BEGIN Data for the task

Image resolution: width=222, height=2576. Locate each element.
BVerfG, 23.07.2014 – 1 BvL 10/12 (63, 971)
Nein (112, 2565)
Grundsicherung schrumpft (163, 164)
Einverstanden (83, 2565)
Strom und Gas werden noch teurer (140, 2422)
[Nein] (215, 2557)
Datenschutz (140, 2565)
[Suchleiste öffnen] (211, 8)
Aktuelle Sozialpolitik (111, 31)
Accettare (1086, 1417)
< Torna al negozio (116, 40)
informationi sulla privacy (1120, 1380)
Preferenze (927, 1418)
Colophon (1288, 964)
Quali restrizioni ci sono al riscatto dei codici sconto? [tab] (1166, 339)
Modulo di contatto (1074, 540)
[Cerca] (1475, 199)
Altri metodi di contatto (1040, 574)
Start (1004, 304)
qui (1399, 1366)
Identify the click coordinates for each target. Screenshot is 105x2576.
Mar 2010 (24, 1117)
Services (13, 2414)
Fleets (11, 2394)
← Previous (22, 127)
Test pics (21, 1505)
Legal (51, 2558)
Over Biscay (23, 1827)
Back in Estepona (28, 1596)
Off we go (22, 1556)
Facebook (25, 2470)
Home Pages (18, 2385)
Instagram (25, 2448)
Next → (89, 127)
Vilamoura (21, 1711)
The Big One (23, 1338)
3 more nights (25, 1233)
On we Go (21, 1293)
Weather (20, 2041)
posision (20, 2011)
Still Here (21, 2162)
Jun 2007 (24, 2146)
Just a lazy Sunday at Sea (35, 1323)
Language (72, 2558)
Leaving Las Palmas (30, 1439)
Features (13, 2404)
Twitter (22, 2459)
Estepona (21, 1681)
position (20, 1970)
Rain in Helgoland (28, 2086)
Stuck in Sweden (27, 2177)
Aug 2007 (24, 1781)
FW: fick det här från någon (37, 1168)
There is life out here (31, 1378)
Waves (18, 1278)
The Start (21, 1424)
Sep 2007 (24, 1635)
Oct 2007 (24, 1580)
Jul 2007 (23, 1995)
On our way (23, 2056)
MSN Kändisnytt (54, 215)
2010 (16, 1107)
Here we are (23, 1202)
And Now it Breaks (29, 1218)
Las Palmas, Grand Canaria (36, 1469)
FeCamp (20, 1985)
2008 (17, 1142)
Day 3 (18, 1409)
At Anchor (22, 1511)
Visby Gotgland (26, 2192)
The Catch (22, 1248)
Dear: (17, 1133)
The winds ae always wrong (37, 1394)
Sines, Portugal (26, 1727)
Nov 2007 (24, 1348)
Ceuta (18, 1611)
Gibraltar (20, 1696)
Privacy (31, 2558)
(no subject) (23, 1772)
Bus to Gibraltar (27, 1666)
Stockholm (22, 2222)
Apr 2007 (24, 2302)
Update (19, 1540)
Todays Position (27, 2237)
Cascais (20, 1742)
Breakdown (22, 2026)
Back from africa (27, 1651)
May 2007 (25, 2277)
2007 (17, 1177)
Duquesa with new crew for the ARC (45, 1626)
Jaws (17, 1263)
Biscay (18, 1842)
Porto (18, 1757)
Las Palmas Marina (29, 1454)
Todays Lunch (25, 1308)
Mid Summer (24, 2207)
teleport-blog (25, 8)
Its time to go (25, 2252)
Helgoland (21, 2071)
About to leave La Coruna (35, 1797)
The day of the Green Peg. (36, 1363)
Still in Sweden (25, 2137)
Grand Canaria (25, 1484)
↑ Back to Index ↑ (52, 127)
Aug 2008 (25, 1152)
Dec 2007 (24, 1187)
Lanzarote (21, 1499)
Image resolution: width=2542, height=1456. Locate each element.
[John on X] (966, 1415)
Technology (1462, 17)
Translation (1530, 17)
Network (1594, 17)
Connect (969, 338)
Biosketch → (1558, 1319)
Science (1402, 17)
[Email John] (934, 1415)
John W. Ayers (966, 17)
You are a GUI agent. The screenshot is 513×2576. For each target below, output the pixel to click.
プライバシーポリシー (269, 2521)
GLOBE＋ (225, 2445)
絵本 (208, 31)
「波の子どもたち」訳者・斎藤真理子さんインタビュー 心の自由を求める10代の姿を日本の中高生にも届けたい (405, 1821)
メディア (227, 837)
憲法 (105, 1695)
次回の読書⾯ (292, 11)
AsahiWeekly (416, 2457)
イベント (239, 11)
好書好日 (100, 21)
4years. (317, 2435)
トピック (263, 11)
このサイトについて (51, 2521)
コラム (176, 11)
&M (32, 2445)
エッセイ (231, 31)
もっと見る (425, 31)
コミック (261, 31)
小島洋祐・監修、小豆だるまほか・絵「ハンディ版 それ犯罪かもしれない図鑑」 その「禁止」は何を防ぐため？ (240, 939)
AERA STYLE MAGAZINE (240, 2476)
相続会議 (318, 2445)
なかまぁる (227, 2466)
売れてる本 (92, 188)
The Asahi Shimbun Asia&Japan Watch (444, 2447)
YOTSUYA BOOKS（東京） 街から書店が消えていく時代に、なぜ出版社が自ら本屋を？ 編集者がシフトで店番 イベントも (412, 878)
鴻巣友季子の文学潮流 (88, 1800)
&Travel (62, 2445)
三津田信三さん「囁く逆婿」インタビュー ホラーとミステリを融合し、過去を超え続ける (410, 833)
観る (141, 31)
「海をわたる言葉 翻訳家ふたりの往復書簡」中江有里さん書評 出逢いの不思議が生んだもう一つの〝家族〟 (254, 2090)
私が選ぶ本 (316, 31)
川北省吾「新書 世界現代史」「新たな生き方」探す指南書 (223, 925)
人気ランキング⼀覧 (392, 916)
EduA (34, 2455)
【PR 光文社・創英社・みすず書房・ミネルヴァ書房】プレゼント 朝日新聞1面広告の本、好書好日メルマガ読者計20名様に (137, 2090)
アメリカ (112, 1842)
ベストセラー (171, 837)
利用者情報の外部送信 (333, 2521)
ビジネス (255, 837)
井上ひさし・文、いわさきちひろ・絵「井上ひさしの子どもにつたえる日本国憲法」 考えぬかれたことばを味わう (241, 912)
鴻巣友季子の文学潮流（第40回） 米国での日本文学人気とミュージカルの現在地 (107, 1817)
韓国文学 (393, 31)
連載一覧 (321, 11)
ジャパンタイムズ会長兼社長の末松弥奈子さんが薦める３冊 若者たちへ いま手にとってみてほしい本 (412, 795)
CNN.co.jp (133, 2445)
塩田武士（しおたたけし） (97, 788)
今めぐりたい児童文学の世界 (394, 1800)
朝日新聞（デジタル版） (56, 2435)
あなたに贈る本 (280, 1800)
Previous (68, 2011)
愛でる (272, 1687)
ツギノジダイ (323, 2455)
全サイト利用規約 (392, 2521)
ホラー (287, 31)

END Data for the task

**Task description**
The lines above starting at the one that contains "4years. (317, 2435)" and ending at the one that contains "売れてる本 (92, 188)" must be transcribed exactly, and no other lines may appear.

**Result of this exercise**
4years. (317, 2435)
トピック (263, 11)
このサイトについて (51, 2521)
コラム (176, 11)
&M (32, 2445)
エッセイ (231, 31)
もっと見る (425, 31)
コミック (261, 31)
小島洋祐・監修、小豆だるまほか・絵「ハンディ版 それ犯罪かもしれない図鑑」 その「禁止」は何を防ぐため？ (240, 939)
AERA STYLE MAGAZINE (240, 2476)
相続会議 (318, 2445)
なかまぁる (227, 2466)
売れてる本 (92, 188)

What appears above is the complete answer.